The suggestive quirk deepened. “Oh, I’m up for it.”

She settled that with a glance down at his admittedly impressively bulging crotch accompanied by two ego-depressing words: “Ectoplasm, Casper.”

“You could pull up your shirt for me.”

“No.”

“You’re no fun.” Those black eyes gleamed at her. God, what she wouldn’t give to see them restored to their normal sky blue! So far, the gray hadn’t reached his face. He was a little ashen, a little haggard, but still the same way-too-handsome Michael.

At the idea that soon he might not be, she shivered inwardly.

Hadn’t he said that the things had no faces?

He said, “I’d ask if you’ve ever done it in an airplane bathroom, but I’ve got a pretty good idea of the answer: no.”
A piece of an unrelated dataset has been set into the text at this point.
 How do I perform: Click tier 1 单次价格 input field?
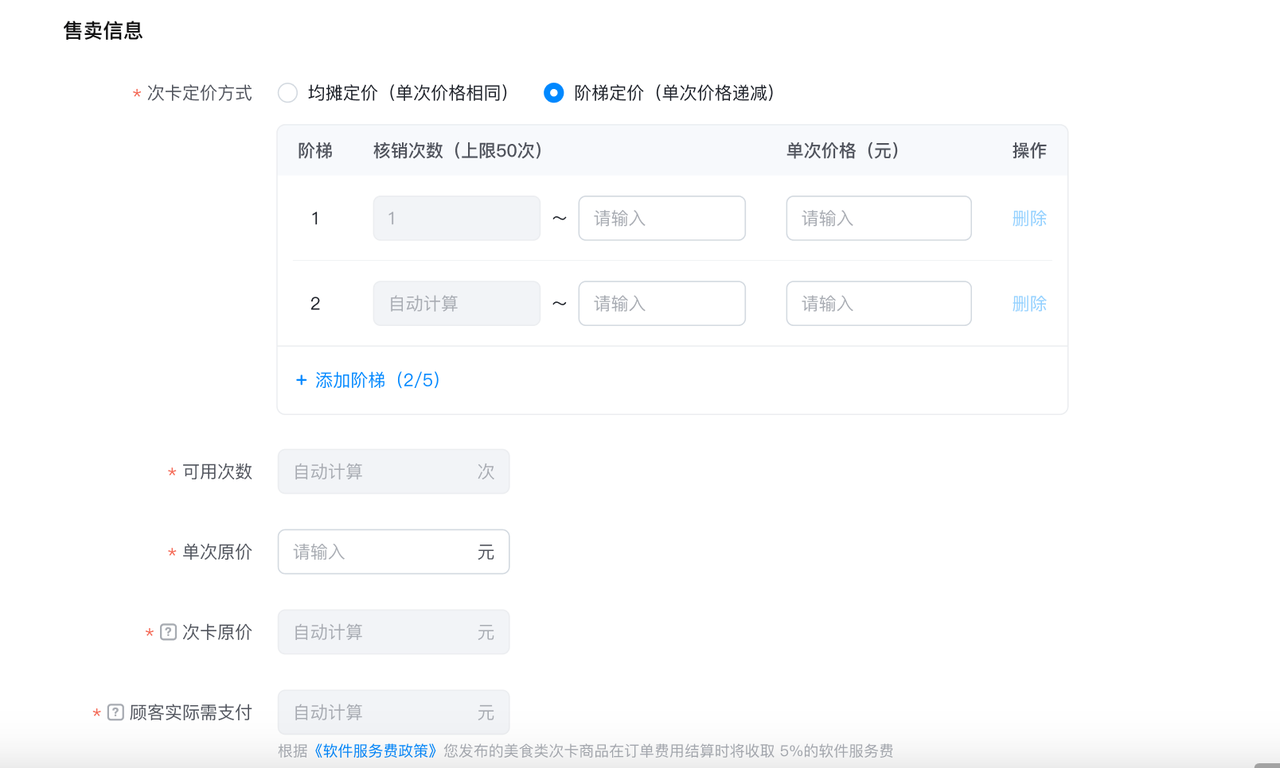(x=878, y=218)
“Turn around,” Charlie instructed without replying. He was right, of course, not that she saw any reason to admit it. He grimaced but obeyed. Her throat was already tight from looking at his discolored chest. The sight of the broad, flat planes of his shoulder blades and the long, smooth muscles of his back turned the same terrifying gray made her stomach drop clear to her toes.

Although she tried her best not to, tried her best to keep from letting him know just how frightened for him she was, she must have made some small sound because he let his shirt fall, turned around, and looked at her.
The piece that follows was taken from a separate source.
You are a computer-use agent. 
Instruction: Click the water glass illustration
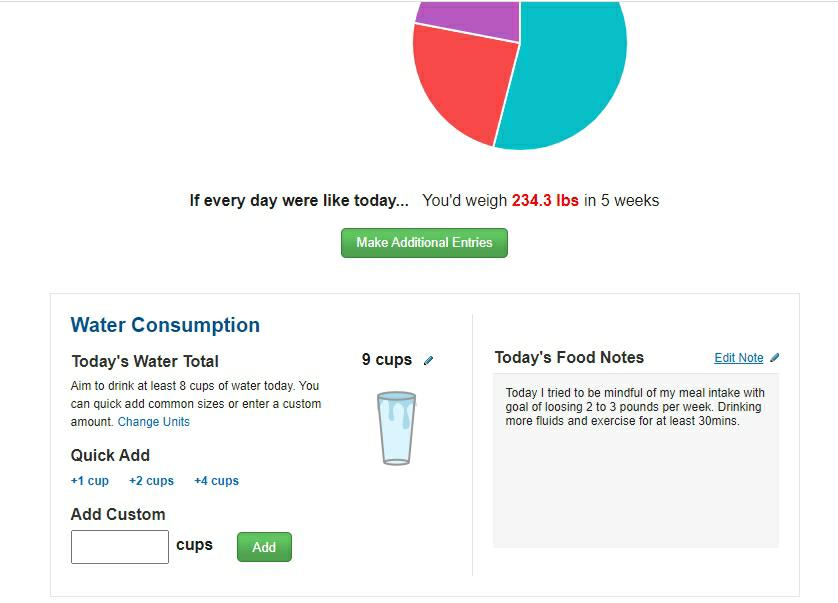396,428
“You just chewed off all your lipstick. You need to quit biting your lip,” he said, and she realized that she was, indeed, biting her lower lip with distress and had almost certainly, as he had said, chewed off the lipstick she had freshly applied when she had washed her face and hands and brushed her hair earlier. She instantly stopped worrying her lip.
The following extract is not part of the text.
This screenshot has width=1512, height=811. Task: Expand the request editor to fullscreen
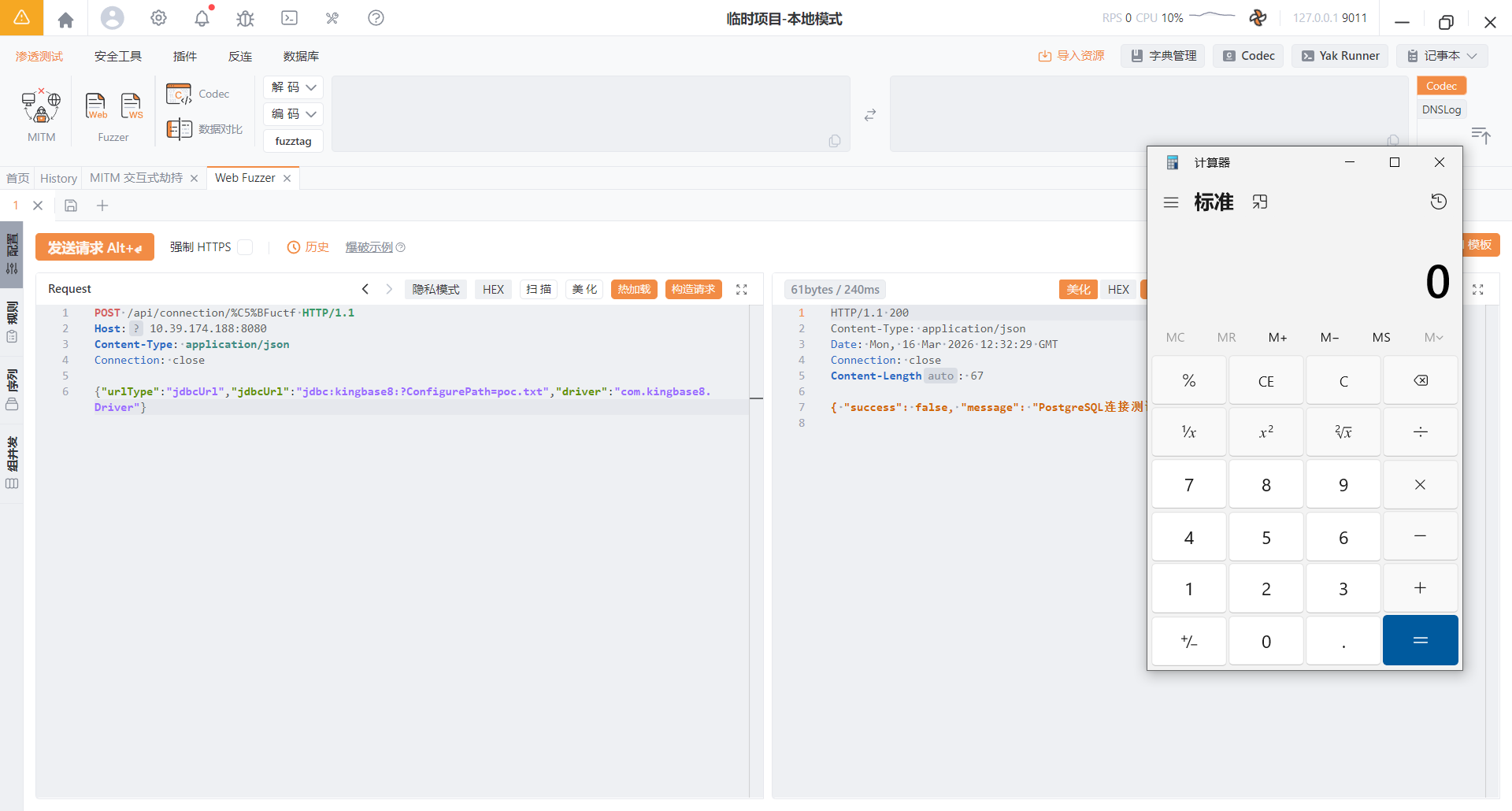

“It’s a bad habit,” she replied, because she didn’t want him to think she was worried out of her mind about him, which she was.

“You do it when you’re stressed.” He was crowding her, moving in toward her so that she scooted away until her back was pressed tight up against the mirror and he loomed over her. “And this is stressing you out so much because you’re crazy in love with me. Come on, Doc, admit it.”

Was
she? Even considering the possibility was dangerous. She refused: whatever happened, she had the rest of her life to think about.

“You’re delusional,” she said, trying to squirm farther away from him and not succeeding, because there was no more room.


You
are beautiful.” His hands rested against the mirror on either side of her, and she had to tilt her face up to look at him. The strong jaw, the beautifully cut mouth, the chiseled features, were achingly dear to her now. Her heart was beating way too fast, and
her blood was heating, and at the same time she was dying inside from fear for him. “If I was myself again, I’d be getting you naked about now. And then I’d pick you up and wrap your legs around my waist and we’d be joining that mile-high club. And you’d like it. You’d come.”

She caught her breath. He hadn’t even touched her—he couldn’t even touch her—and yet her body burned and her back arched so that her breasts were lifting toward him invitingly and her lips were parting for the kiss he couldn’t give her. She was so turned on that if he’d been alive, if there’d been any way, she would have been letting him take off her clothes and do her right there in that cramped bathroom, with Tony and Buzz just outside the door.

“Baby, you’ve got
fuck me
written all over your face right now,” he said in a low, husky murmur that made her go all melty inside and turned the air around them to steam. “Do you have any idea how hot you’re making me from just looking at you?”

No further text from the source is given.